T Nation

Help with Insulin and Test

I am a type 2 diabetic, I am on humalog, lantis 18 units at night, metforman 1000mg. testosterone injections biwkly 1cc, and blood thinners. As far as blood thinners and testosterone that was from a product I used (superdrol) back in 2004, which caused the blood clots and production of testosterone to drop. I had 2 major blood clots one in leg and lungs and the other few years later was in my head which almost killed me.

I have since got the diabetes under control by cutting out almost all carbs except sweet potato’s. I went from 270 down to 246 but still carry about 25-30% bodyfat (stomach). Is there a way to use the humalog to get rid of this excess fat? I workout almost everyday I am doing the (Y3T by neil hill). I have been working out for almost 30 years now and have always wanted the six pack abs and that is my goal now.

I know the normal range for blood sugar is between 70-100 is that the fat burning range? I have search the internet trying to find out how insulin works but have not had much luck. I have read posts from guys on here using insulin to get big or lean that are not diabetics which I think is crazy.

My goal is to come off these meds. I have since had my doses lowered due to weight loss. But my goal again is to get lean but maintain my size

I have no clue, but wish you the best of luck. Hopefully someone smarter than me will be along shortly.

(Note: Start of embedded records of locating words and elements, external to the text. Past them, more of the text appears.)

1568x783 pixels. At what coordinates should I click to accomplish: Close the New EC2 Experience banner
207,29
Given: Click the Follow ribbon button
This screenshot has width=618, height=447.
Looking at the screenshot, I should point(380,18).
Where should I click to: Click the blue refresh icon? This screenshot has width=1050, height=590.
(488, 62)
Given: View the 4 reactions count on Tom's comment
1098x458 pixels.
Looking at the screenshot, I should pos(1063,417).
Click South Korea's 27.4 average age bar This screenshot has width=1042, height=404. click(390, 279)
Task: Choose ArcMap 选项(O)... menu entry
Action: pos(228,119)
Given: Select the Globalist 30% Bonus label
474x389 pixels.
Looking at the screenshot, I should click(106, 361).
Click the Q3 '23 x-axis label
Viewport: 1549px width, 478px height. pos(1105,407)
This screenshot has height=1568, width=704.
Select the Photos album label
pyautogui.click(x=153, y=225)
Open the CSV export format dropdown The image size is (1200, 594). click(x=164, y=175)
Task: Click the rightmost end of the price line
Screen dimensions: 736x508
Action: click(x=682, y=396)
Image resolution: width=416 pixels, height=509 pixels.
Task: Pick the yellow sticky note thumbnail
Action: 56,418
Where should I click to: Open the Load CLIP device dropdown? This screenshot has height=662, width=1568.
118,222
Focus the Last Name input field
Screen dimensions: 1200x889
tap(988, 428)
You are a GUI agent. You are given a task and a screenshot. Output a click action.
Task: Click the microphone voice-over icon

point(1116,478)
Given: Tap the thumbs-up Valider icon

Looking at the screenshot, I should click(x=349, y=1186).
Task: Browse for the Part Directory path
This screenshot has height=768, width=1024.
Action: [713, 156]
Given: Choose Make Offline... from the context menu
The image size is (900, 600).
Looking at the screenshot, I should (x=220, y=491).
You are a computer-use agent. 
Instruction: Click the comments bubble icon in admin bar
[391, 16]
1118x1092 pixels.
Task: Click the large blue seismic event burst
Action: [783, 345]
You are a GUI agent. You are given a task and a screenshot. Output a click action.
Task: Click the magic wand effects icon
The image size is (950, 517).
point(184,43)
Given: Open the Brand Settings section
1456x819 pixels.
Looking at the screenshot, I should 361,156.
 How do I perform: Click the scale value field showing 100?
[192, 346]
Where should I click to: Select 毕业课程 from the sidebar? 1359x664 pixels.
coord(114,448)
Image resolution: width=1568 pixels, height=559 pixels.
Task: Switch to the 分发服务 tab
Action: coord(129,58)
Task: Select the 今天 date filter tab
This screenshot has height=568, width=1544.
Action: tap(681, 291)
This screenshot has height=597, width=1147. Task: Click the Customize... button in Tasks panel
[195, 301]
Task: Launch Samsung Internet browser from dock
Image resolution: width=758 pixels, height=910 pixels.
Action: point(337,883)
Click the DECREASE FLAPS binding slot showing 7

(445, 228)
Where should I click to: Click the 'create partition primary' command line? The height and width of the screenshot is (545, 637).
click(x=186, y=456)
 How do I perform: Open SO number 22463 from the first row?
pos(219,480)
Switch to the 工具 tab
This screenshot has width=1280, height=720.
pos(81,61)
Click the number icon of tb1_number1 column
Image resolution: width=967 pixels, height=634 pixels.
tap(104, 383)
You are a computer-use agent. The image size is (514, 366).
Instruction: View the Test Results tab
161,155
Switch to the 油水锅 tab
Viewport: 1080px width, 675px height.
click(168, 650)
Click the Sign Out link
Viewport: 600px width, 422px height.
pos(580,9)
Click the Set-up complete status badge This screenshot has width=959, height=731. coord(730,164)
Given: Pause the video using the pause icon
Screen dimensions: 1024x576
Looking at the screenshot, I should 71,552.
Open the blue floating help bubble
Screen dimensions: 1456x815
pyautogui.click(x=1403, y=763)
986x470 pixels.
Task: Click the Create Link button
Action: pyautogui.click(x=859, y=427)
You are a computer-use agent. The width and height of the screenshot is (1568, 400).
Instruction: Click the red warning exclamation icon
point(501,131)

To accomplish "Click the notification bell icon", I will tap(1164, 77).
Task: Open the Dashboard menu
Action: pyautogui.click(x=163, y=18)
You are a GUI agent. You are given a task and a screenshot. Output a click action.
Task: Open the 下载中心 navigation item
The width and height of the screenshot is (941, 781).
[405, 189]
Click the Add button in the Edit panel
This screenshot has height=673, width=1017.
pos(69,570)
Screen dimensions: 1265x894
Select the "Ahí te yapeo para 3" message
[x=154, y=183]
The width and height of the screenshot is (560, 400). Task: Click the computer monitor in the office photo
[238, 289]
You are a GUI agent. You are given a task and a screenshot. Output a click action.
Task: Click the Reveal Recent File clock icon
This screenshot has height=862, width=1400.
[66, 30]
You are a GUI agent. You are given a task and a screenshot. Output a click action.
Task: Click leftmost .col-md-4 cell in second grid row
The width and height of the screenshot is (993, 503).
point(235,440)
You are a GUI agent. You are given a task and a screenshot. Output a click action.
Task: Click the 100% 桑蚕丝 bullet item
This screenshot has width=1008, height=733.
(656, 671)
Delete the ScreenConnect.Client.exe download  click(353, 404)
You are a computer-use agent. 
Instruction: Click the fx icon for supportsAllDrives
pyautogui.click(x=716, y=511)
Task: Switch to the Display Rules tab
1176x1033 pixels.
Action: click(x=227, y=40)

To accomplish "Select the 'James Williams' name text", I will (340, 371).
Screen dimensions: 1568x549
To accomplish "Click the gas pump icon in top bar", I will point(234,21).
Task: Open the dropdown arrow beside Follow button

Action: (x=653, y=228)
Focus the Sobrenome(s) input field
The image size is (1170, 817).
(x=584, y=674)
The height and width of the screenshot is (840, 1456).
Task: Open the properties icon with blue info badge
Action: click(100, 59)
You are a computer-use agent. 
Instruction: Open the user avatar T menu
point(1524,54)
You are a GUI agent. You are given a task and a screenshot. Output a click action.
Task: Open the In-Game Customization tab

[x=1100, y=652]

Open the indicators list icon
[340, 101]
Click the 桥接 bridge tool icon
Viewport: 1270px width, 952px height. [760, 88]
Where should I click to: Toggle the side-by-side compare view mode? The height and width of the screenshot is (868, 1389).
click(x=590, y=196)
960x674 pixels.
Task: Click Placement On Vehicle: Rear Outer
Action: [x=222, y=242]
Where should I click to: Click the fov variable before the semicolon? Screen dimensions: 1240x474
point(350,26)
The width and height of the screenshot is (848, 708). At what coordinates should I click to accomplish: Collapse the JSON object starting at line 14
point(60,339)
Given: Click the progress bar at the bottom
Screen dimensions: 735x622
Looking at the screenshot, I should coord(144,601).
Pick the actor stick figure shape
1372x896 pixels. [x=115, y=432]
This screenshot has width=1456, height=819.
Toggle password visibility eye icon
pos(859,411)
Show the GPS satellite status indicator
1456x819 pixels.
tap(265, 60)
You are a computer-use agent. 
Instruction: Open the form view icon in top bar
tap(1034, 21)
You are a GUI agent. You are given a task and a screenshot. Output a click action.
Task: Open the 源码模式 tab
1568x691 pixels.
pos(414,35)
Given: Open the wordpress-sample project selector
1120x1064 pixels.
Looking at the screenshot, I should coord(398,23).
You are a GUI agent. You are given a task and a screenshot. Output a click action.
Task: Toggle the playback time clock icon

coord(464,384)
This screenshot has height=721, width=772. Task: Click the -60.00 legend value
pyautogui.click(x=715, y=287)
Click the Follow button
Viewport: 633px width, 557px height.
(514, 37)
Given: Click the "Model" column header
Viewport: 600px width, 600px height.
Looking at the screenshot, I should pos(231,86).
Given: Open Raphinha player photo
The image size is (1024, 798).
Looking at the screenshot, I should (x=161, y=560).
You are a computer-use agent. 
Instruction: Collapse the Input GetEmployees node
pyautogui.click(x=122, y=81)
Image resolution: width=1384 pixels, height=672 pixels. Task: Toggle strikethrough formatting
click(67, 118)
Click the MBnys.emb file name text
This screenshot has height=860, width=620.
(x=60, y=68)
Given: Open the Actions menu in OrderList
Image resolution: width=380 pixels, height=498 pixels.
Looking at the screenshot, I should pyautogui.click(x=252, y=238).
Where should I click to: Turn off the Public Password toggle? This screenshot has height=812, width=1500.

Insulin doesn’t make you lose weight. It is an anabolic hormone, meaning it promotes growth. Most cells in your body (eg, fat, muscle and liver cells) are relatively impervious to glucose in the absence of insulin; when insulin binds to insulin receptors on the surface of these cells, it sets off a series of intracellular events that result in glucose being pulled intracellularly. Insulin is like a key that unlocks cell membranes, thereby letting glucose enter. It moves glucose into muscle cells (where it is stored as glycogen) and into fat cells (where it is stored as triglycerides). In Type I diabetics, the pancreas does not make insulin, so these pts always require insulin injections. In Type II diabetics such as yourself, the pancreas still makes insulin, but the muscle/fat/liver cells have stopped responding to normal levels of it (ie, they display relative insulin insensitivity). People with Type II usually start off taking medicines that work by increasing insulin sensitivity (eg, metformin), but many end up needing exogenous insulin injections to overcome their relative insensitivity.

BBers exploit insulin’s potent anabolic effects by timing their ‘slin’ to coincide with their workouts, the idea being that the excess insulin will promote uptake of glucose in muscle cells at a time when the muscle cells are primed to receive it (post-workout, glycogen levels are relatively low, and insulin sensitivity relatively high). I would suggest you ask your doctor whether it would be appropriate and feasible to adjust the timing and dosage of your insulin (and metformin) in a similar manner. (If your doctor is a general internist or family-practice doc, s/he may not feel comfortable doing this, in which case you could ask for a referral to an endocrinologist.) Let me stress the importance of not not NOT doing this on your own, as you run this risk of putting yourself in a hypoglycemic coma and DYING if the dosing is off. Good luck, and let us know what your doc says.